State Street Agrees to Settle Forex Fee Suit for $60 Mln 

state street

State Street Corp. (STT) agreed to pay $60 million to settle investor claims it inflated revenue by overcharging clients for foreign-exchange services, in a pact that resolves almost four years of litigation.

The preliminary accord filed in Boston federal court yesterday requires the approval of U.S. District Judge George A. O’Toole. The lawsuit was brought on behalf of people who purchased stock in the bank from October 2006 to October 2009.

“State Street falsely told investors that it was earning hundreds of millions of dollars from legitimate foreign exchange trading operations,” plaintiffs’ lawyers said in court papers. In reality, they said, the bank was “artificially inflating its FX revenues by improperly overcharging its clients for FX services.”
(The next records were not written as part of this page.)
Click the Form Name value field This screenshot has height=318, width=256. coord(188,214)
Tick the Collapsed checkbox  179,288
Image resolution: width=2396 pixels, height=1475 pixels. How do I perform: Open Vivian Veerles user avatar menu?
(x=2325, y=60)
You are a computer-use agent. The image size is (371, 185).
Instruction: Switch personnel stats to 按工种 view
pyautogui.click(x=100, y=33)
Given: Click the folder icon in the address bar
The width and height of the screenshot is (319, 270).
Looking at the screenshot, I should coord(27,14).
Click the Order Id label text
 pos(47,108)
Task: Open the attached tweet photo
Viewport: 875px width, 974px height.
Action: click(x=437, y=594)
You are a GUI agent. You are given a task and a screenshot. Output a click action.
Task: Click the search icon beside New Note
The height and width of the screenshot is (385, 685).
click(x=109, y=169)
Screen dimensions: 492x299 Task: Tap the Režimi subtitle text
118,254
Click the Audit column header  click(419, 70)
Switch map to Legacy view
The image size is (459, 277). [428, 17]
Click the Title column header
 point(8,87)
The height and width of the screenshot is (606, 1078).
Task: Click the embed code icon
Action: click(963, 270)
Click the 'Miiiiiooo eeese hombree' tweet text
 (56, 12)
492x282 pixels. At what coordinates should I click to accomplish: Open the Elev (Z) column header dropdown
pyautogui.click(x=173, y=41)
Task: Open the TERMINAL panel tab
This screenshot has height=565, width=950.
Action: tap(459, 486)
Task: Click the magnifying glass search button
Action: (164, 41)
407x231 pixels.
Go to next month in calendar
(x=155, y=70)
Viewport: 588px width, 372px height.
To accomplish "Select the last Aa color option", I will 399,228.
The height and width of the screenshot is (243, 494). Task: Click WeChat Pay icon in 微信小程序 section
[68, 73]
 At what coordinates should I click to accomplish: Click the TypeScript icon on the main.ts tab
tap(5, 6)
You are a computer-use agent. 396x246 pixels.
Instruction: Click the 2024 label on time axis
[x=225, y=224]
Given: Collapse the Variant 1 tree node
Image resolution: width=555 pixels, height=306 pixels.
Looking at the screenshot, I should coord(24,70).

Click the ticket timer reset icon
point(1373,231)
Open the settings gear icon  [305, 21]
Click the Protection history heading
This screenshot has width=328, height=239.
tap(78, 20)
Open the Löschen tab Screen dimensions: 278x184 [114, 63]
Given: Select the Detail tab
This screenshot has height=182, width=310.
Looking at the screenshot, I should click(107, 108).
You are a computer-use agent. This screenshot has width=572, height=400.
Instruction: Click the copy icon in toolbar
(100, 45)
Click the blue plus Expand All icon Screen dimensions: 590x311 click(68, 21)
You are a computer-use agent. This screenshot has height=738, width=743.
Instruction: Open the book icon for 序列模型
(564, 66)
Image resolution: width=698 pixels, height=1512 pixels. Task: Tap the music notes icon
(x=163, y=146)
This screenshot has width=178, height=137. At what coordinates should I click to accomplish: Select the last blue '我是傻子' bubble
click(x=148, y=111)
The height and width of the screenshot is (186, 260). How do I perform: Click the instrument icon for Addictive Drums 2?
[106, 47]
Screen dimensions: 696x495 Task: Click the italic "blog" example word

A number of states had sued State Street, the third-biggest custody bank with $21 trillion in assets as of March 31, and Bank of New York Mellon Corp., accusing them of overcharging on some foreign-exchange transactions.

BNY Mellon changed its pricing model in November 2011, a month after New York Attorney General Eric Schneiderman and the U.S. Attorney’s Office in Manhattan sued claiming the bank made as much as $2 billion from fraudulent charges over 10 years from clients including New York City pension funds.

BNY Mellon last year agreed to repay Massachusetts’s public pension funds $15.45 million to settle claims it overcharged for foreign-exchange services.

SEC Investigation

State Street’s foreign exchange services pricing also has been the subject of an investigation by the U.S. Securities and Exchange Commission.

“We continue to deny the allegations made in these lawsuits and believe that they lacked merit,” the Boston-based bank said today in an e-mailed statement. “We agreed that the cases should be settled to eliminate the uncertainty, distraction, burden and expense of litigation.”

The Public Employees’ Retirement System of Mississippi and Union Asset Management Holding AG, which led the State Street investors’ suit, settled to avoid risks of having to prove liability and damages at trial, their attorneys said in yesterday’s filing.

The State Street settlement comes as Goldman Sachs Group Inc., JPMorgan Chase and Deutsche Bank AG fight allegations in a New York federal court that they rigged prices in the $5 trillion-a-day foreign exchange market.

The case is Hill v. State Street Corp., 09-cv-12146, U.S. District Court, District of Massachusetts (Boston).